Off-Shore W.R.O. Facility\
            They found a boat and take it out to sea, riding the shifting waters out to nowhere.  On the way, Yuffie held the side of the boat, vomiting whenever the urge would strike her, and she let Daisy lead the charge.  Periodically, she would comment how she can’t wait to make it to dry land or, in lieu of that, something solid.
            The facility appeared in the distance.  To the casual observer, it looked like an old Shinra power plant.  The sea air has oxidized the outer shell, leaving much of the platform dusted with a rusty outer coating.  It was stable, though, holding against large, crashing waves.  No one would suspect it was anything more than a vestige of the past, except there were few birds there and even the fish seemed to stay away.  Boats were docked to one side when the duo arrived.

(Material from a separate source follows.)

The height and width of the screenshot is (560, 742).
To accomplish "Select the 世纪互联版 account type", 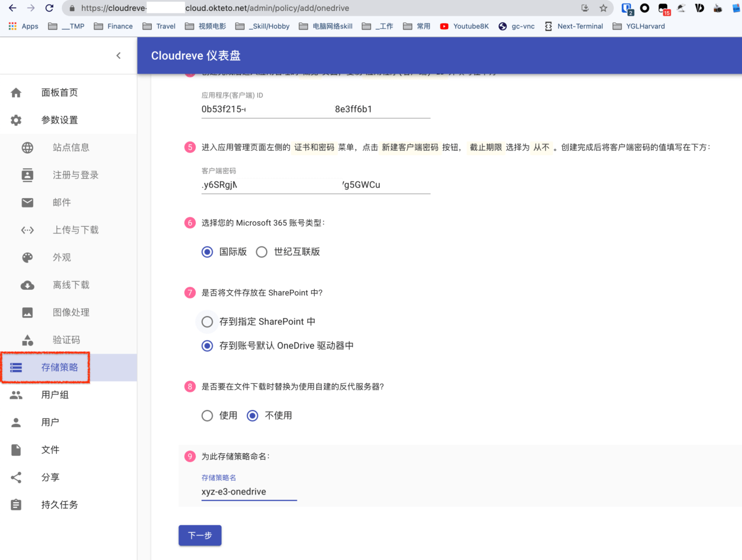I will tap(262, 252).
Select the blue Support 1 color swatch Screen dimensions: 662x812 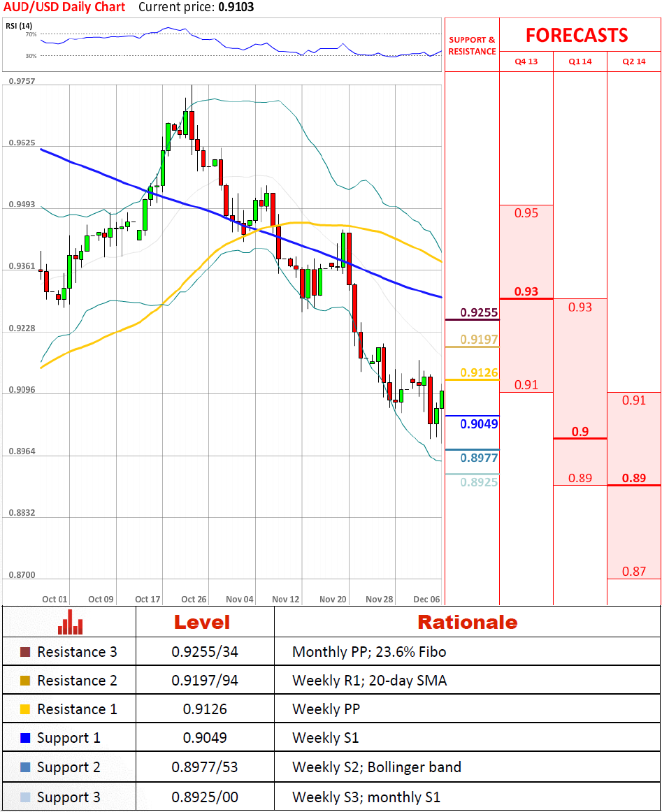click(x=25, y=738)
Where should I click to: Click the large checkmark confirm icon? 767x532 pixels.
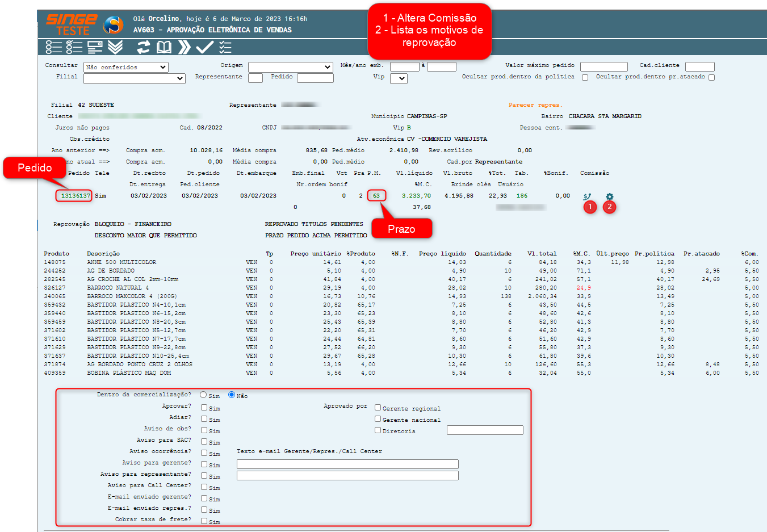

            They approached without notice, killing the engines once they were close enough and gliding forward.  As soon as they could, they climbed onto the hard asphalt of the facility and sought refuge behind a few large, rusted transport canisters.  Yuffie rested her back against it and took deep breaths as she tried to settle her stomach.  Daisy peeked around the sides.
            “It’s empty.” Daisy said.  She drew her guns and set the safety off on both, just in case, and she leaned back to look at Yuffie.  “Where is everyone?”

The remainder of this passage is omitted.